Scientists and inventors set the direction of their work amid evolving questions, opportunities and challenges, yet the understanding of pivots between research areas and their outcomes remains limited1,2,3,4,5. Theories of creative search highlight the potential benefits of exploration but also emphasize difficulties in moving beyond one’s expertise6,7,8,9,10,11,12,13,14. Here we introduce a measurement framework to quantify how far researchers move from their existing work, and apply it to millions of papers and patents. We find a pervasive ‘pivot penalty’, in which the impact of new research steeply declines the further a researcher moves from their previous work. The pivot penalty applies nearly universally across science and patenting, and has been growing in magnitude over the past five decades. Larger pivots further exhibit weak engagement with established mixtures of prior knowledge, lower publication success rates and less market impact.
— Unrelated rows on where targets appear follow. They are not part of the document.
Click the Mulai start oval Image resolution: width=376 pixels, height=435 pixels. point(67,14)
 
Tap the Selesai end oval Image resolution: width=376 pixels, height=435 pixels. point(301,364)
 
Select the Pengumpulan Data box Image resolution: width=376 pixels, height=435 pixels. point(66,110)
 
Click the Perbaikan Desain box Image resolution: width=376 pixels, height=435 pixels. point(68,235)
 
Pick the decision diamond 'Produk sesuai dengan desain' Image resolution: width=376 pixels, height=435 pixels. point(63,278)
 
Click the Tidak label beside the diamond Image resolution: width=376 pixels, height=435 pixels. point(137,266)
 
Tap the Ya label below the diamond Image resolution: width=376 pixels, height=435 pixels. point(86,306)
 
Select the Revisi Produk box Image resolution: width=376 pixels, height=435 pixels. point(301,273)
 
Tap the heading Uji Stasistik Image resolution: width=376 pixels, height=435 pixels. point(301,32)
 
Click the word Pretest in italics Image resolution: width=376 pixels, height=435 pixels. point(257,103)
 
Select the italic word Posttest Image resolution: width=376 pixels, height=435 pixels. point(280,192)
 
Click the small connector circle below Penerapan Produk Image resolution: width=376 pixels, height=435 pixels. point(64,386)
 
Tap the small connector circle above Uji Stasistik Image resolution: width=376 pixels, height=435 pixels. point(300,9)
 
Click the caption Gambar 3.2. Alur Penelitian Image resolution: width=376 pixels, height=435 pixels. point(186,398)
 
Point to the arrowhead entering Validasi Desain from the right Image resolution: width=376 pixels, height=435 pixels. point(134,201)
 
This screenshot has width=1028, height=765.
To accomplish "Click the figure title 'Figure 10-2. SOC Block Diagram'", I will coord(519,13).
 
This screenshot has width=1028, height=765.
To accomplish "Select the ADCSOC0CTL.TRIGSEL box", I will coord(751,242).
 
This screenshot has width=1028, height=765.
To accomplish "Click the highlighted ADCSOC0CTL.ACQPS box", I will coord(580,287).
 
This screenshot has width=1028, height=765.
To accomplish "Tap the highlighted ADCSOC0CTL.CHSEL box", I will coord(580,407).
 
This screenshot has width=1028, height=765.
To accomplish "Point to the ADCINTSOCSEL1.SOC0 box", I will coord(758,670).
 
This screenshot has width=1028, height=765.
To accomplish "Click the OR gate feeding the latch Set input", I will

Unexpected shocks to the research landscape, which may push researchers away from existing areas or pull them into new ones, further demonstrate substantial pivot penalties, including in the context of the COVID-19 pandemic. The pivot penalty generalizes across fields, career stage, productivity, collaboration and funding contexts, highlighting both the breadth and depth of the adaptive challenge. Overall, the findings point to large and increasing challenges in effectively adapting to new opportunities and threats, with implications for individual researchers, research organizations, science policy and the capacity of science and society as a whole to confront emergent demands.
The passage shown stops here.